Chevron, headquartered in California, has said it has no interest in increasing its 50 per cent share of the project. That leaves it up to Apache to sell its half-stake in accordance with an agreement it signed with Chevron, said Watson.
But even without the uncertainty over the partnership structure, a number of items need to be crossed off the list before a final investment decision can be made.
Chevron needs sales contracts with customers, clarity concerning British Columbia’s fiscal regime, more knowledge of its resource potential in northeastern B.C. and support from First Nations.
But Watson, who is also chairs Chevron’s board, said there is time for all of those conditions to be met, as he expects the world demand for LNG to stay strong for decades to come.
“If you look forward, energy demand worldwide will be growing roughly two per cent a year for the next 20 years. Much of that growth will be in natural gas. It will be displacing coal for environmental reasons. It will be displacing nuclear for environmental reasons and it will be meeting growing demand,” said Watson.
“The purchasers are anxious to have supplies from reliable locations such as Western Canada.
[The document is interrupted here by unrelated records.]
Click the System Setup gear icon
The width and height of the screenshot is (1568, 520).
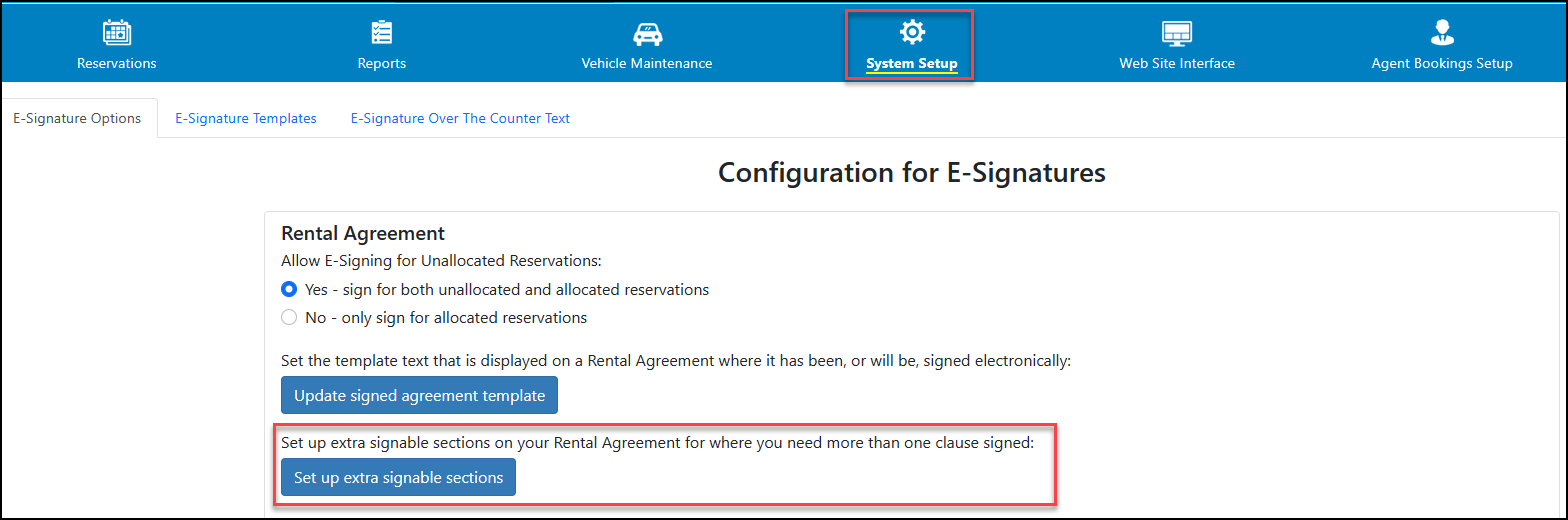click(x=912, y=32)
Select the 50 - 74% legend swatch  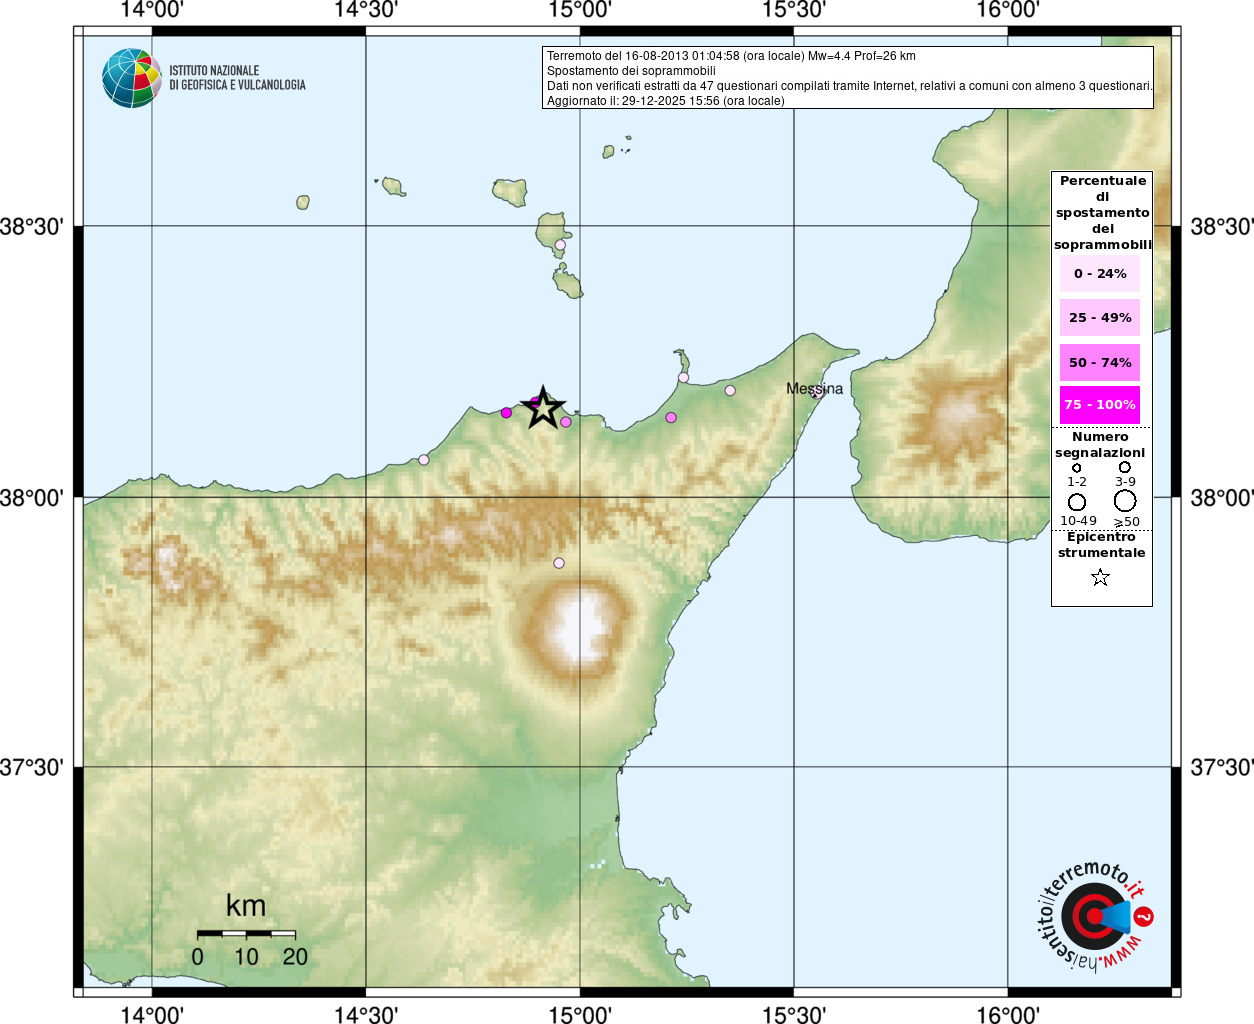(x=1100, y=362)

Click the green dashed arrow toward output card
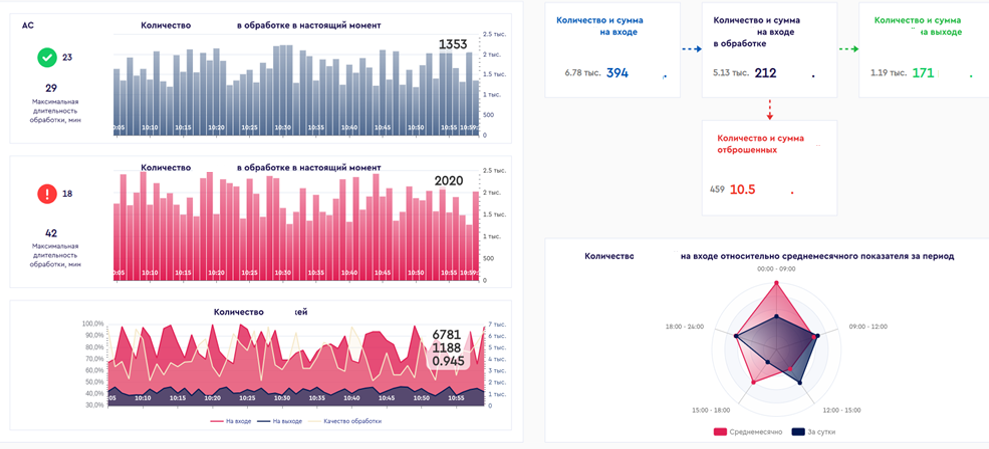tap(848, 49)
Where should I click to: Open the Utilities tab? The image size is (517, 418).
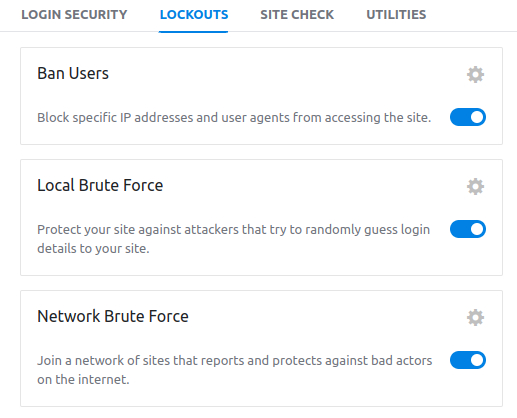pyautogui.click(x=396, y=15)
There does need to be a meeting of the minds when it comes to price, so that price can underpin the economics in a world where costs have risen.”
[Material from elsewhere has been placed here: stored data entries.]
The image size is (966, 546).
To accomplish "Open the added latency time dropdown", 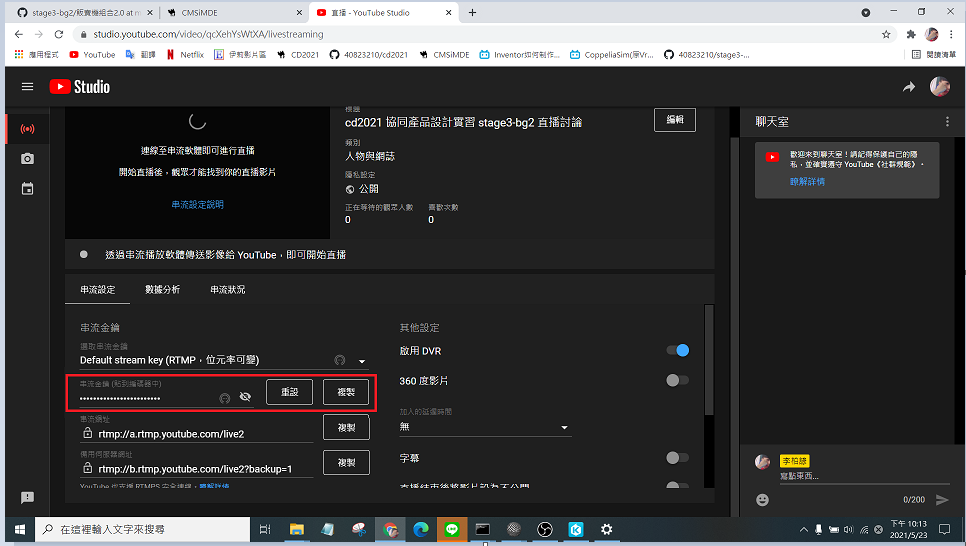I will tap(484, 427).
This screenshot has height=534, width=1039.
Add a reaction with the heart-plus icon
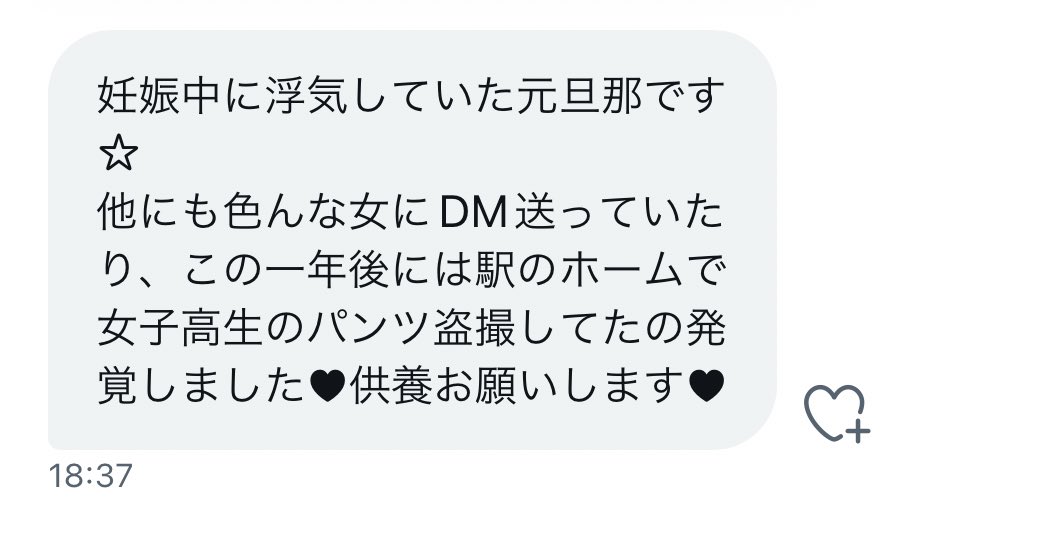click(836, 413)
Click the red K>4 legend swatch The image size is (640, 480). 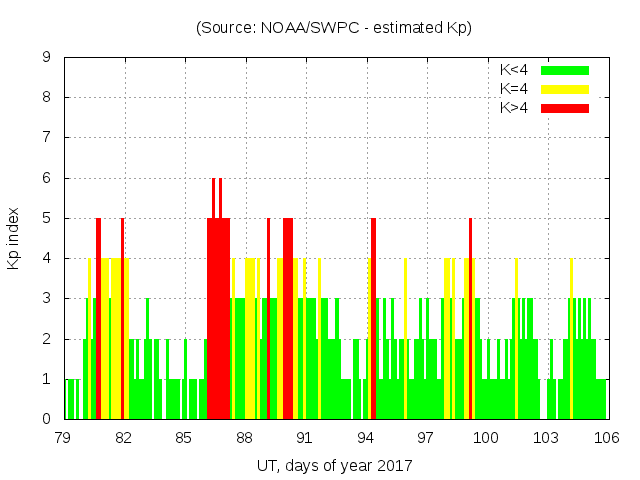(565, 107)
Chevron’s project is one of many proposals for Canada’s West Coast that would see natural gas chilled into a liquid state, enabling the fuel to be transported abroad by tanker.
Of the bunch, Kitimat LNG is the furthest along.
However, competing proposals led by European energy giant Royal Dutch Shell PLC and Malaysia’s Petronas have had an easier time signing up deep-pocketed Asian firms to buy the resource.
Canada has some advantages over competing LNG producers around the globe, such as the relatively short distance between the B.C. coast and Asia, said Watson.
“But the locations where LNG plants will be built are remote, the transportation cost to bring the gas from B.C. and Alberta are significant and we have to make sure there’s a balance between costs and the revenue that will be received before the projects will move.”
Watson says Canada isn’t the only part of the world where LNG projects are under pressure. For example, those in Australia and Africa have had their share of cost challenges, too.
Proposals for the U.S. Gulf Coast have an edge when it comes to infrastructure, he added.
Also Friday, Watson said Chevron is looking for a partner to help it develop its more than 120,000 hectares in Alberta’s promising Duvernay shale.
“It is quite natural for us to have a partner, so we have been looking to take on a partner as a normal part of our process of developing resources,” said Watson.
“But we’re pretty excited about the opportunity and there is interest and what form that interest takes in terms of the type of partner, remains to be seen. I won’t get ahead of that.”